---------- Entries shown ----------

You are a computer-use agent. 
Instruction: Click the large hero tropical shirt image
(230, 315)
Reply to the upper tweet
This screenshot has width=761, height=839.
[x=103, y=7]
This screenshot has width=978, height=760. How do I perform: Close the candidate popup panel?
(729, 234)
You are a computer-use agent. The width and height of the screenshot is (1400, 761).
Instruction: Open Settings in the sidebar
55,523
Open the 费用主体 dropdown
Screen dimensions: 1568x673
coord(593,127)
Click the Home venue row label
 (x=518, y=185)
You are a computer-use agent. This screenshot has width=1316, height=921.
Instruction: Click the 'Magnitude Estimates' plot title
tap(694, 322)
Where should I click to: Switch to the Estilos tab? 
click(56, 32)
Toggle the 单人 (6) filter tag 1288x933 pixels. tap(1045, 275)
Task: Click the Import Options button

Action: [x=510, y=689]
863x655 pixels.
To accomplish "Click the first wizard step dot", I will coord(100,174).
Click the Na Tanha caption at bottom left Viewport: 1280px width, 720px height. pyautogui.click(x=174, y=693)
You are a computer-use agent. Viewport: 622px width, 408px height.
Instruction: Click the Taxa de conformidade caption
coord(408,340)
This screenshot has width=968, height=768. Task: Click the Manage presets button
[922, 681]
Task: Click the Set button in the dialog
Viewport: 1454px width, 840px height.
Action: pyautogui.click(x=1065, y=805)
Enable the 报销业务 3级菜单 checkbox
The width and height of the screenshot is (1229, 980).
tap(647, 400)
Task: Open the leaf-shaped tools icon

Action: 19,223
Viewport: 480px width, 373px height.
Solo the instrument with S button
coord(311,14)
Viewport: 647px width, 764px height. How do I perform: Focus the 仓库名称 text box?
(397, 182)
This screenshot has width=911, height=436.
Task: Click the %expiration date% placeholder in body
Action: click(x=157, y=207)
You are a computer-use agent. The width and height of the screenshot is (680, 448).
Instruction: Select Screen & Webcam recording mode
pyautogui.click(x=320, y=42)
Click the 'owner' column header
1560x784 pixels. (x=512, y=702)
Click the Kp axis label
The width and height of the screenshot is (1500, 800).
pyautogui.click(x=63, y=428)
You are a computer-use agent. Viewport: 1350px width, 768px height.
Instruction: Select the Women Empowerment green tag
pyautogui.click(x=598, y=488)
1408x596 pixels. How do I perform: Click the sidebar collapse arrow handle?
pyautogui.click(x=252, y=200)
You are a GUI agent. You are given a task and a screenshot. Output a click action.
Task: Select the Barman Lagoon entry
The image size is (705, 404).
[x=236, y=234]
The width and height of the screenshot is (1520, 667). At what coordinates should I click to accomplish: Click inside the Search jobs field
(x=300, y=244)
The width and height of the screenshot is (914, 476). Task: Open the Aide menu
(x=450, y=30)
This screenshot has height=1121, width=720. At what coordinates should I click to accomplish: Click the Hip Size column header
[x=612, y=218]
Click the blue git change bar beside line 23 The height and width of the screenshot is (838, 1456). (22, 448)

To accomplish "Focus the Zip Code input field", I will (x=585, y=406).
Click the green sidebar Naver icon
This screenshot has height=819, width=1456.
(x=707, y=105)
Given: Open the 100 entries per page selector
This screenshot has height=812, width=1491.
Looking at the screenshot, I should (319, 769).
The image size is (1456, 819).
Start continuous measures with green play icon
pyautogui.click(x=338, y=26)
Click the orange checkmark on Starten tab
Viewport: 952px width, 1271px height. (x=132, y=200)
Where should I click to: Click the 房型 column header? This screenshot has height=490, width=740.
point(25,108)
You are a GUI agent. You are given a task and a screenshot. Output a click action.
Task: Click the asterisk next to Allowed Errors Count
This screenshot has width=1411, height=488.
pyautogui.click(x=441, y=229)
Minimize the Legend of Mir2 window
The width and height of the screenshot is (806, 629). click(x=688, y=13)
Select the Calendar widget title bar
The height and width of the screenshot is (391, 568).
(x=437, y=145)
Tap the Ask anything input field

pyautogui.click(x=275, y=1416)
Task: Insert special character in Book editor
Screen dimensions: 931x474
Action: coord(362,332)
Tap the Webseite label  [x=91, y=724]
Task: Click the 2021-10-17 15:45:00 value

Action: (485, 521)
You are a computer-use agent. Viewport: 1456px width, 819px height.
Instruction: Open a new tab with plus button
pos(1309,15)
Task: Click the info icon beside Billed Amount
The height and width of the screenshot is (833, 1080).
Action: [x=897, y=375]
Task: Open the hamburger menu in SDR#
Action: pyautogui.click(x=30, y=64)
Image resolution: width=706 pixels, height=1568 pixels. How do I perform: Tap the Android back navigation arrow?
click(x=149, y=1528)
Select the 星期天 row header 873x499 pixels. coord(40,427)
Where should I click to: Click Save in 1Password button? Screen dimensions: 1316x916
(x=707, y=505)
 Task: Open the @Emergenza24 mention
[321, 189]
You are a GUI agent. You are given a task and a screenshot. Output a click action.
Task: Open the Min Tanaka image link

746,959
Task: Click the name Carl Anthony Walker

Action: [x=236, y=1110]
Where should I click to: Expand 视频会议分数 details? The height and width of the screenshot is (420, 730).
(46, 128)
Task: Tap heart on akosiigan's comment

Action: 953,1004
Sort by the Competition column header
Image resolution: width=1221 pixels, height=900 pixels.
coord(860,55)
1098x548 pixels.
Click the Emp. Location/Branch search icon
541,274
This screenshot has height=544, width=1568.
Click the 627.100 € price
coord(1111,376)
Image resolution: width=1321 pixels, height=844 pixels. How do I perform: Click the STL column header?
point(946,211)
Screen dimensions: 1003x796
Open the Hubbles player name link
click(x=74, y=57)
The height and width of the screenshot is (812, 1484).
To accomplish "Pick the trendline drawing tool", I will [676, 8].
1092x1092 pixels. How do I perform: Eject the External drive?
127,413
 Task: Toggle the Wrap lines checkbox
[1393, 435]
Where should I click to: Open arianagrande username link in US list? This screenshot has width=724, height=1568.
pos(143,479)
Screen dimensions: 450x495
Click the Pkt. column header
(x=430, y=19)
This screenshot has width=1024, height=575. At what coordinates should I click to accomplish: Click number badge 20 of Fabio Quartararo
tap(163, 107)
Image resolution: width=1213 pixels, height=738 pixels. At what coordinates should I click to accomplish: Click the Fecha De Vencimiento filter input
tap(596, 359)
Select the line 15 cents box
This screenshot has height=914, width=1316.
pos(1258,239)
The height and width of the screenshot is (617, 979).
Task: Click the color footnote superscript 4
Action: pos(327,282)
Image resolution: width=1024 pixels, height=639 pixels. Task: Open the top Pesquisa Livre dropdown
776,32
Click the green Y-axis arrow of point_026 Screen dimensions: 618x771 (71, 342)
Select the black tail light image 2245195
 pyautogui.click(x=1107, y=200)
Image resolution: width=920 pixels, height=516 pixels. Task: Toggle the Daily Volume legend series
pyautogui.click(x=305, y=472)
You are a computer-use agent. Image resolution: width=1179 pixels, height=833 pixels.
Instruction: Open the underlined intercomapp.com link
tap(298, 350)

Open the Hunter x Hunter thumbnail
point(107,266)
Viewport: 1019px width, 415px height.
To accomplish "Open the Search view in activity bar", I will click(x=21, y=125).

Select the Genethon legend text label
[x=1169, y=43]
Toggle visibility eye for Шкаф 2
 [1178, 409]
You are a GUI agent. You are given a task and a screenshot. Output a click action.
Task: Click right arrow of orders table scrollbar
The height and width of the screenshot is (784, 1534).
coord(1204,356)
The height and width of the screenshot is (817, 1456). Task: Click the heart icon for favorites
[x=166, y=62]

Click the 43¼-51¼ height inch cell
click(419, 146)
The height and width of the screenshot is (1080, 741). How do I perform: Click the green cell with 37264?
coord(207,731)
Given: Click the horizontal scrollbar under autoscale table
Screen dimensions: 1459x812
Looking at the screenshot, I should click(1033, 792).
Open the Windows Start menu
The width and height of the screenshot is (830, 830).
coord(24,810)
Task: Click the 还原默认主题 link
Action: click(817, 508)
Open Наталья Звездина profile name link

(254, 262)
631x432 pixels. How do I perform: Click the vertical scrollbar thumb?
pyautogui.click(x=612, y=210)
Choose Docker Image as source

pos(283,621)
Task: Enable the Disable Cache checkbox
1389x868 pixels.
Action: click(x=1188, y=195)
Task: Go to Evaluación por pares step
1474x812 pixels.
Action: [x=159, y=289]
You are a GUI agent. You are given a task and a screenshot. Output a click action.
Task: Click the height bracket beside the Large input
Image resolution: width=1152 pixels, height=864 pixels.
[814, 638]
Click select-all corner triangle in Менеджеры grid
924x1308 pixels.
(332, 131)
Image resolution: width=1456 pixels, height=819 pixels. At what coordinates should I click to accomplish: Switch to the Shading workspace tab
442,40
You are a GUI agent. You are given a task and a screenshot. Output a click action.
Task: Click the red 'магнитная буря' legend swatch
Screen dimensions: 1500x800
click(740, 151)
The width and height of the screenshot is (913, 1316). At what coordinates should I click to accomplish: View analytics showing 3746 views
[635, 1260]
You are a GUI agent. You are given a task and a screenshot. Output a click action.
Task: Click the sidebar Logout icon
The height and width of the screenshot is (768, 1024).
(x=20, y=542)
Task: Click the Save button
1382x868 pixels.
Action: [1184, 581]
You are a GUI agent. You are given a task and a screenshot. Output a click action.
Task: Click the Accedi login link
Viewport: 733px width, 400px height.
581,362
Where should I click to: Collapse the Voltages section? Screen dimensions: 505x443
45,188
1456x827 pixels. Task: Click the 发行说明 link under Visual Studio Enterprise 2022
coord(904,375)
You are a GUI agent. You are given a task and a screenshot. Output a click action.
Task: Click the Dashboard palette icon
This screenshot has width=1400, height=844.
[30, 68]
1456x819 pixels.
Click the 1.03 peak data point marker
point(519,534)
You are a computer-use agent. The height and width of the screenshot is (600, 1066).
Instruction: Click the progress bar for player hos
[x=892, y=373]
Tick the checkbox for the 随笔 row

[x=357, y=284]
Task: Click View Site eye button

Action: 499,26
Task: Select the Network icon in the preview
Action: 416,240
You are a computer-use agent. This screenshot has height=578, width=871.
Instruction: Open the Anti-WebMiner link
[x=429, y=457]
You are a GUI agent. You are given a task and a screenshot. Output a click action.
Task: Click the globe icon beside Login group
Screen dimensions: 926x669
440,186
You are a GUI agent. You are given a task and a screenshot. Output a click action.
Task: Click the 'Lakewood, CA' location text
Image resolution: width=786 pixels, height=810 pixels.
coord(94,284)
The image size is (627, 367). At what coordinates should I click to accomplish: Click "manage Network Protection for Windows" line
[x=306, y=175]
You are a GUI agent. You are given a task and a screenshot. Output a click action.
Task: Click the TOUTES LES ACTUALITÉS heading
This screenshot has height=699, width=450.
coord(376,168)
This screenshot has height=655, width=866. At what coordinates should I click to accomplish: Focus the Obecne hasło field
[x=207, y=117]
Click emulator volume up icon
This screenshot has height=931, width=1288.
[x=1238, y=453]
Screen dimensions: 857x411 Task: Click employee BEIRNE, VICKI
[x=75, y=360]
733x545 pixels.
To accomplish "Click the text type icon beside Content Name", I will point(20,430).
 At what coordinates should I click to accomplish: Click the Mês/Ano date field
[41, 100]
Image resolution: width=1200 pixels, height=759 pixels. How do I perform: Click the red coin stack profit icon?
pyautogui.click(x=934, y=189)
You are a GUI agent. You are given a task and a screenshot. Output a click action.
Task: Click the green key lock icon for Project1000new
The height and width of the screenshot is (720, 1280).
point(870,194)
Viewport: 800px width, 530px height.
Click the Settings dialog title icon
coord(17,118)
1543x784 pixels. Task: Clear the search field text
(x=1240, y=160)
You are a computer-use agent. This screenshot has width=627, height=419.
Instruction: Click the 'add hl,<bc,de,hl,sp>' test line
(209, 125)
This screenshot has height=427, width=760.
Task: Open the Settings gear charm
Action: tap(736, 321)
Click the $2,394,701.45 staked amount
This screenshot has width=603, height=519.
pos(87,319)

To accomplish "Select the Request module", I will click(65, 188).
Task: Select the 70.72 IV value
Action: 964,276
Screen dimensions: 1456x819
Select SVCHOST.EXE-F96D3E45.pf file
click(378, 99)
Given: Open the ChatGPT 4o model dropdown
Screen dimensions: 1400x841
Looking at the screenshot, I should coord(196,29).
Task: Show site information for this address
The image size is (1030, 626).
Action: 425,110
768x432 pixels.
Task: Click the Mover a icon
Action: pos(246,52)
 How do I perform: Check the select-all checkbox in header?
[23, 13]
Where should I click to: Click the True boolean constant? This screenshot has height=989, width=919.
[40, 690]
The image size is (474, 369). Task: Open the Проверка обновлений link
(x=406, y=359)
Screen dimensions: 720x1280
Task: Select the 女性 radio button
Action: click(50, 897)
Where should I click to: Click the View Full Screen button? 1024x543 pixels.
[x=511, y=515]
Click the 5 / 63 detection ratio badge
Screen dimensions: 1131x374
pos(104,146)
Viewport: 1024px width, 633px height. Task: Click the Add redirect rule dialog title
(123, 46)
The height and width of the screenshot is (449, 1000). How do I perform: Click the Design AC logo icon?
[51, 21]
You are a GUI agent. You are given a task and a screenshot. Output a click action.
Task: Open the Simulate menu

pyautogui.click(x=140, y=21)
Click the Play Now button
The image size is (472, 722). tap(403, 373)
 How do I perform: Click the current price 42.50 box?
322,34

----------

Return every line in the records above that contains the word "price". Capital and small letters must match.

Solution for this task ▸
Click the 627.100 € price
 How do I perform: Click the current price 42.50 box?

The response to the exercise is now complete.